• Recorded data
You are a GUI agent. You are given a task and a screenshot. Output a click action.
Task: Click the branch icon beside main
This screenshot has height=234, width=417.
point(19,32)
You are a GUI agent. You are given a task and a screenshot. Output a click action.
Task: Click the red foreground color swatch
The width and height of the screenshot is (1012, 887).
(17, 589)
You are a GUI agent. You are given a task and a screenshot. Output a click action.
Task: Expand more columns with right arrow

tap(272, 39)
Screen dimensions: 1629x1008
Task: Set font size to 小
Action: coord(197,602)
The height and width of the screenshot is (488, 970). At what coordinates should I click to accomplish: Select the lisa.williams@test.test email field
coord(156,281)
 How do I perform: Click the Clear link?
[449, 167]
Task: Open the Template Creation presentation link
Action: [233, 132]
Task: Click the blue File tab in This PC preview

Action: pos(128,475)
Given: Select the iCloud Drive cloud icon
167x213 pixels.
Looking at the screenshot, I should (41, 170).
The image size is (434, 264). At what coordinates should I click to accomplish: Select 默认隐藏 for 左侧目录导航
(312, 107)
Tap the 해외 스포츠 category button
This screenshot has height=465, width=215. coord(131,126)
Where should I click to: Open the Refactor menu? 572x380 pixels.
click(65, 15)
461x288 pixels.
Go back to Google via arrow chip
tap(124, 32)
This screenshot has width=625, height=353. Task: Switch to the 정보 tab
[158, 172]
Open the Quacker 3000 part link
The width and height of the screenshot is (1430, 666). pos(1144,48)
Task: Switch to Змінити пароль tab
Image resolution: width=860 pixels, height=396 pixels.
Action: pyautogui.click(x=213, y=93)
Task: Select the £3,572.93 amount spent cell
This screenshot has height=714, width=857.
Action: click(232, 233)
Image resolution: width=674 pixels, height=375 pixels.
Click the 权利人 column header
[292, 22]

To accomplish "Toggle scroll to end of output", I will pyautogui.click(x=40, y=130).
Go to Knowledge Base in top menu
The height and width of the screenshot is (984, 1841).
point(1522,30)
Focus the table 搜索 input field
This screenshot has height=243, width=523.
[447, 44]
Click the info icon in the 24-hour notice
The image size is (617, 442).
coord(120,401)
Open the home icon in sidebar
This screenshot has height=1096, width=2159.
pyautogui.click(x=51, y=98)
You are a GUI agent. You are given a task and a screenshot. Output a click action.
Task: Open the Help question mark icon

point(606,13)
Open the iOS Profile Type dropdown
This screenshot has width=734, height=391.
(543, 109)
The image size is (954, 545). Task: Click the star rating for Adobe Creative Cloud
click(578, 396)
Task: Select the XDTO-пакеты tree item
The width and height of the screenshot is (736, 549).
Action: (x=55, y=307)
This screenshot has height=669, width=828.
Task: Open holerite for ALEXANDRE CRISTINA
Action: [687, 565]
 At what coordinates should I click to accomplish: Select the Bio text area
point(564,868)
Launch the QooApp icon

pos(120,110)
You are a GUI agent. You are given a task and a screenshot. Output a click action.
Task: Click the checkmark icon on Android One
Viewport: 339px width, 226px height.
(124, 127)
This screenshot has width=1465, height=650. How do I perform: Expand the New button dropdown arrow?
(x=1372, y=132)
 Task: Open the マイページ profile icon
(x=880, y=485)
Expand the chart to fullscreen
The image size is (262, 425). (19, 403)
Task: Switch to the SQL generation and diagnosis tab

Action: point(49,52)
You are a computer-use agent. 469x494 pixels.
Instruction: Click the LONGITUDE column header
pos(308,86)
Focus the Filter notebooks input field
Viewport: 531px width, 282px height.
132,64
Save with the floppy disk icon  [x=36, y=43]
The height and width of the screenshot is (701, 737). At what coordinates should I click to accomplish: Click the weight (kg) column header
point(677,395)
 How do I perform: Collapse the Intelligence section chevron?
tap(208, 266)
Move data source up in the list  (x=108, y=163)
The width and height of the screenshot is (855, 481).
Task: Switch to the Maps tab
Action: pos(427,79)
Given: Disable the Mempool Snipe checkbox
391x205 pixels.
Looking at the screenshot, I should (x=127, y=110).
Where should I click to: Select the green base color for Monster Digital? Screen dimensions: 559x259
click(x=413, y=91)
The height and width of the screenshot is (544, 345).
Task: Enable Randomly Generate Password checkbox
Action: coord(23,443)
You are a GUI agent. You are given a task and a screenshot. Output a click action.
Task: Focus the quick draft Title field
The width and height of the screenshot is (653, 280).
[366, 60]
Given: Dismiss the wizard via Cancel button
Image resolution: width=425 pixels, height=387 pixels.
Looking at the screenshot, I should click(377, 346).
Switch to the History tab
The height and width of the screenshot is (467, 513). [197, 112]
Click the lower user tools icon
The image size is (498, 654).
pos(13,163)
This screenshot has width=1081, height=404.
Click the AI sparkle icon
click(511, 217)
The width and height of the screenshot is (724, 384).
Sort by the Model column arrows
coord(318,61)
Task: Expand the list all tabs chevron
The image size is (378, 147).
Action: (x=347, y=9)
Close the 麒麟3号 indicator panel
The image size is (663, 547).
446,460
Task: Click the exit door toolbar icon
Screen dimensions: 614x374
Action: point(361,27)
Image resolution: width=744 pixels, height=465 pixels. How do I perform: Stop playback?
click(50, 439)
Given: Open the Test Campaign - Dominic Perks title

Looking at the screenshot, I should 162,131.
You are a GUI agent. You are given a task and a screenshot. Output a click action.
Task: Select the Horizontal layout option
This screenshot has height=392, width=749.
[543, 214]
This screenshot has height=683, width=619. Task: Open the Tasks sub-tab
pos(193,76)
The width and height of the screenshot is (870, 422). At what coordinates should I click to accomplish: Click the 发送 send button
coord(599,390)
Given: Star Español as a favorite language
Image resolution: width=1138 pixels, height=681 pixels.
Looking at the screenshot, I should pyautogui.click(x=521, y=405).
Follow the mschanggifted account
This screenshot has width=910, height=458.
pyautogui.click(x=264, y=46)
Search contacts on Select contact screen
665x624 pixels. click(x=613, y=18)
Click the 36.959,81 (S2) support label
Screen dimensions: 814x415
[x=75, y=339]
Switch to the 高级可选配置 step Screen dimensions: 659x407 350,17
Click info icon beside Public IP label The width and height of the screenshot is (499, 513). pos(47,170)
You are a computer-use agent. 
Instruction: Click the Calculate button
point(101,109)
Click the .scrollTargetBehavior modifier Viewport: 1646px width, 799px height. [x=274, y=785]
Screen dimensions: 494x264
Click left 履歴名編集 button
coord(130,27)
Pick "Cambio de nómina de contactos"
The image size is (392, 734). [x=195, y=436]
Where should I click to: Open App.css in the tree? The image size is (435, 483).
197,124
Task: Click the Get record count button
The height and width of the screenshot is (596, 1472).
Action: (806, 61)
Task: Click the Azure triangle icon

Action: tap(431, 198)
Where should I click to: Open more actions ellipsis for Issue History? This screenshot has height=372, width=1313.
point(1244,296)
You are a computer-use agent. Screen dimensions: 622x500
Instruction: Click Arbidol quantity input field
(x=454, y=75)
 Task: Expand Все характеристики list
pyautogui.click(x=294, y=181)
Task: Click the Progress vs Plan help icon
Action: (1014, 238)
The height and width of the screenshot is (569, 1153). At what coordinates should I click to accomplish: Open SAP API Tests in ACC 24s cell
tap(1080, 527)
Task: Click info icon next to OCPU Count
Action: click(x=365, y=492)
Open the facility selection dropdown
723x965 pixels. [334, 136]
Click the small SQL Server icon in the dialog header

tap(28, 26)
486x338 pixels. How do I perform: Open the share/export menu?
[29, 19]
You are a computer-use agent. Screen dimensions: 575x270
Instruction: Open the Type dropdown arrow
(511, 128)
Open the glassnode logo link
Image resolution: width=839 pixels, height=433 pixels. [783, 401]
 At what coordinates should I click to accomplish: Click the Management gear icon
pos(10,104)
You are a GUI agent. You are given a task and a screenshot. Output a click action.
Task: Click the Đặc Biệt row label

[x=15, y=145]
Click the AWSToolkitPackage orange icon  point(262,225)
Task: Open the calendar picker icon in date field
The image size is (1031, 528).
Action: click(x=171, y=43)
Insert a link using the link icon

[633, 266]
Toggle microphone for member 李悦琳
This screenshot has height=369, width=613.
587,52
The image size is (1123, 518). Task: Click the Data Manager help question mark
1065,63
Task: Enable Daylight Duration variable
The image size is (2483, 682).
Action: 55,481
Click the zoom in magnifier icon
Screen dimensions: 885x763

• TASK GOAL
Give the number of lines in the data that include the string "computer", please, and nothing else.

• RESULT OF THIS TASK
4